Media Mocks Cyberbullying Bill
Posted on: 2009-10-05 15:50:29

Hate Bills Surge

By Rev. Ted Pike

After Wednesday’s hearing on the cyberbullying bill (HR 1966) in the House Judiciary Subcommittee on Crime, internet media, including The New York Times, has lost little time expressing skepticism – even mockery of the Anti-Defamation League’s internet hate bill.

Popular Science says HR 1966 “leaves reason at the door” as it “attempts to criminalize cyber-bullying with vague language that butts up against free speech rights in a wide range of ways.” But it derisively believes Congress will probably pass the bill since “we can trust Congress to make the craziest, least practical choice.”

In an article entitled “Dangerous Opinions Ahead,” ECN Magazine says that, in a rare instance, both the left and right stand opposed to HR 1966. “Make no bones about it—the proposed legislation is a serious assault on first amendment rights...overreaching… an ambiguous piece of legislation…Theoretically, the law would prevent about 99% of political discourse—anyone feeling offended could claim “emotional distress.” This is a steep infringement of first amendment rights. We cannot hope to legislate how people think."

The New York Times editorial “Vague Cyber-Bullying Law” comments: “Lawmakers should enact laws that can withstand challenge to give prosecutors tools to go after bullying of all kinds. What prosecutors cannot do is stretch federal law to label run-of-the-mill Internet activity as criminal.”

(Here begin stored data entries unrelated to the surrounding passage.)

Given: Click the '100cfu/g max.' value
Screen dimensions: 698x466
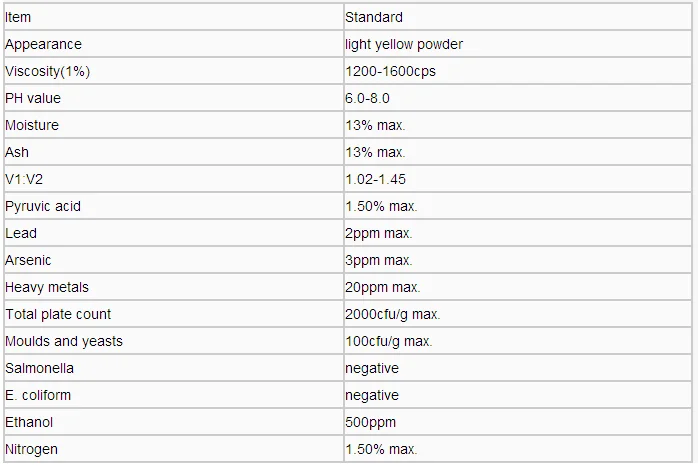Looking at the screenshot, I should pos(388,341).
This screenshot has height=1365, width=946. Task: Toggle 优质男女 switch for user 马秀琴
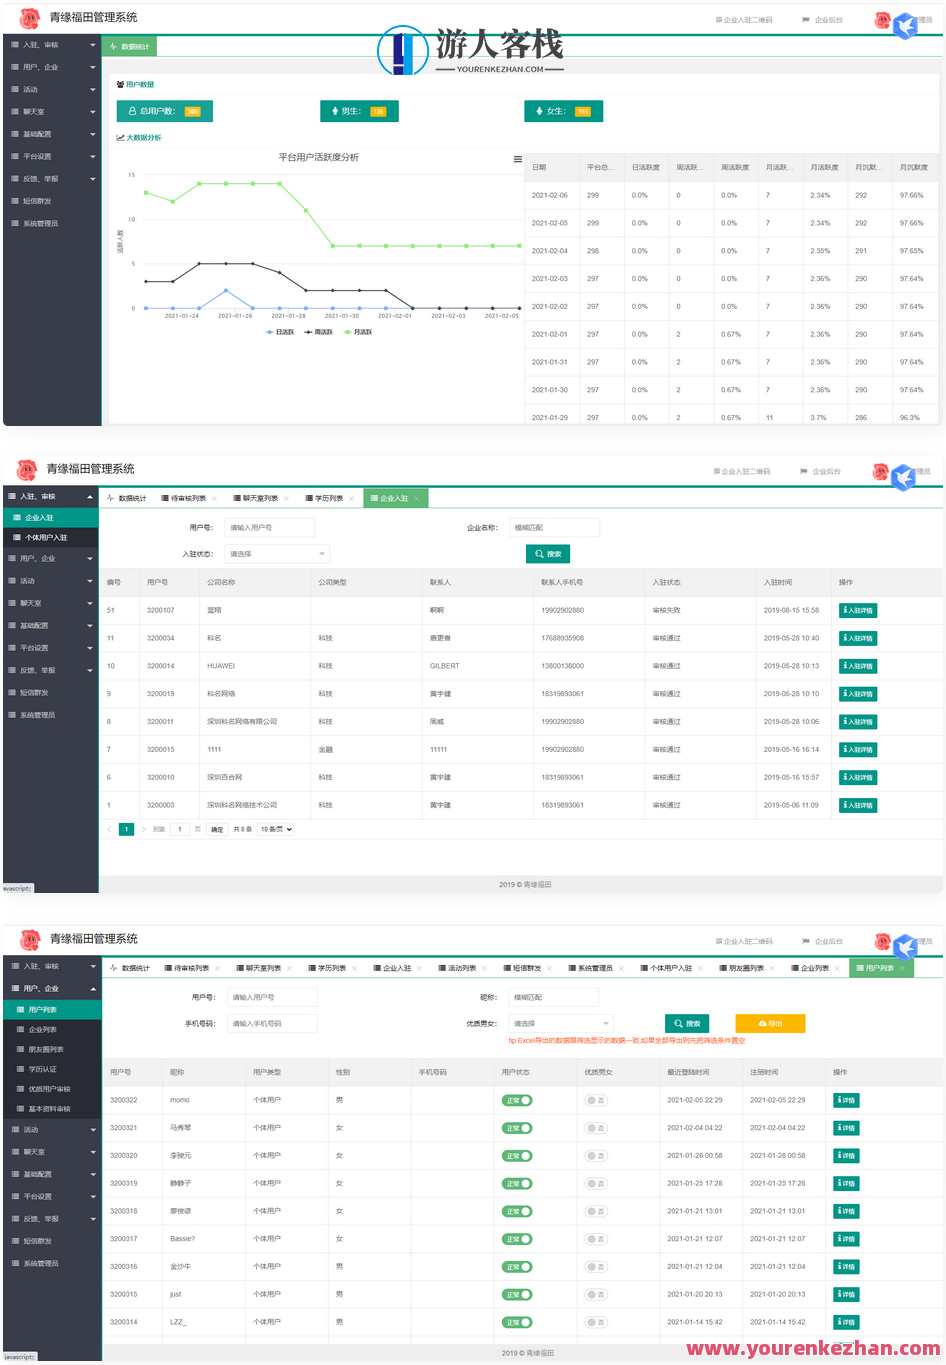point(596,1128)
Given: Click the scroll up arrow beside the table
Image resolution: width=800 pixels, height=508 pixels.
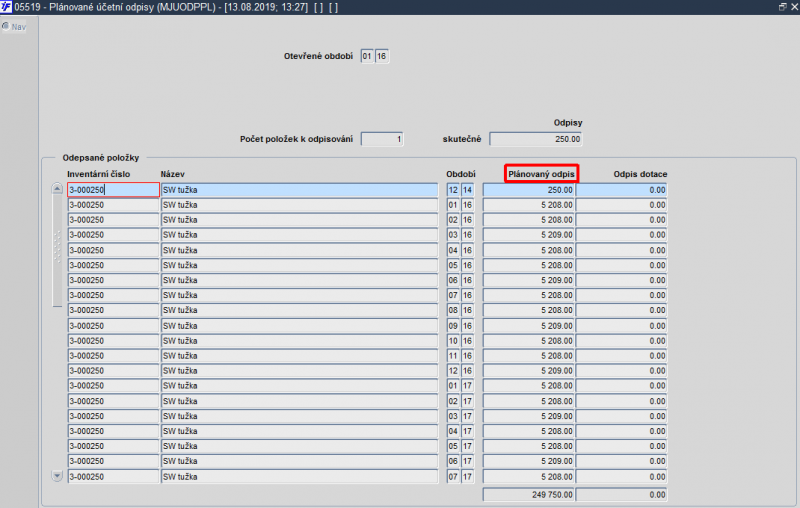Looking at the screenshot, I should (x=57, y=189).
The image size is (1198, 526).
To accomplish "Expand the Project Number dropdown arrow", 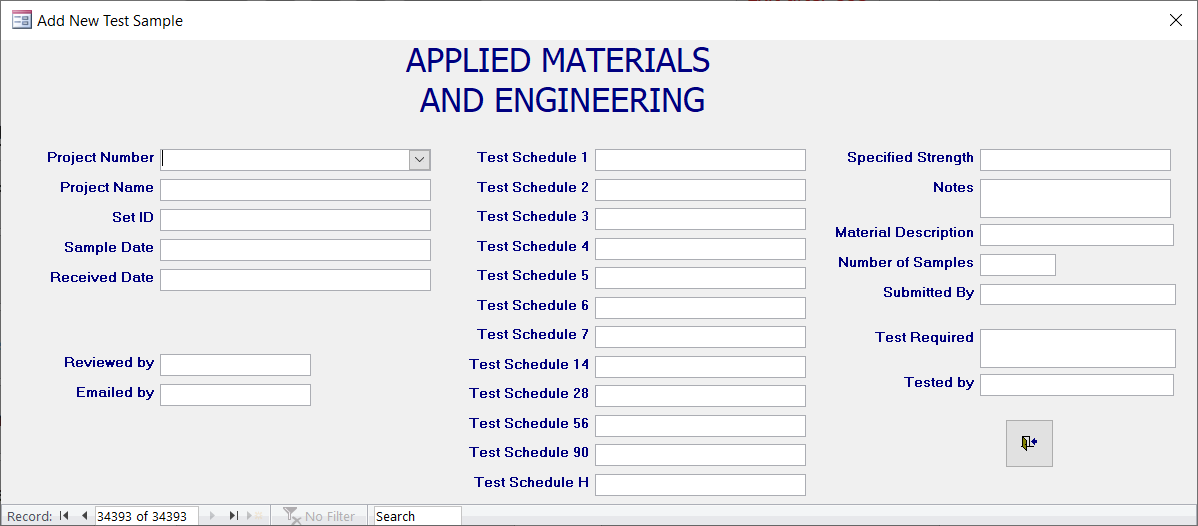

Wired.com says 1966 “was met with little enthusiasm by a House subcommittee on Wednesday…From the outset of the 90-minute hearing…committee members from the left and the right said they thought the measure was an unconstitutional breach of free speech. “We need to be extremely careful before heading down this path,” Bobby Scott, a Democrat from Virginia and the committee’s chairman, said during the hearing’s opening moment."

What America saw in the House committee hearing on Wednesday was the torpedoing of the cyberbullying bill (and probably the AWARE bill) by expert Constitutional authorities. I believe both these bills are now burning, listing badly, and likely to go down. My opinion is shared by the Judiciary expert of one of the most powerful House Republicans. He said, "I hate to make predictions, but any bill that receives as cool a reception in the crime subcommittee is probably doomed."

We may be experiencing a great victory not only over the cyberbullying bill but also its companion, AWARE, HR 3630, which would fund to the tune of $125 million over five years the cyberbullying bill's message to schoolchildren in America: Any intention to criticize homosexuality over the internet that causes "substantial emotional distress" to homosexuals is criminal, worthy of two years in prison.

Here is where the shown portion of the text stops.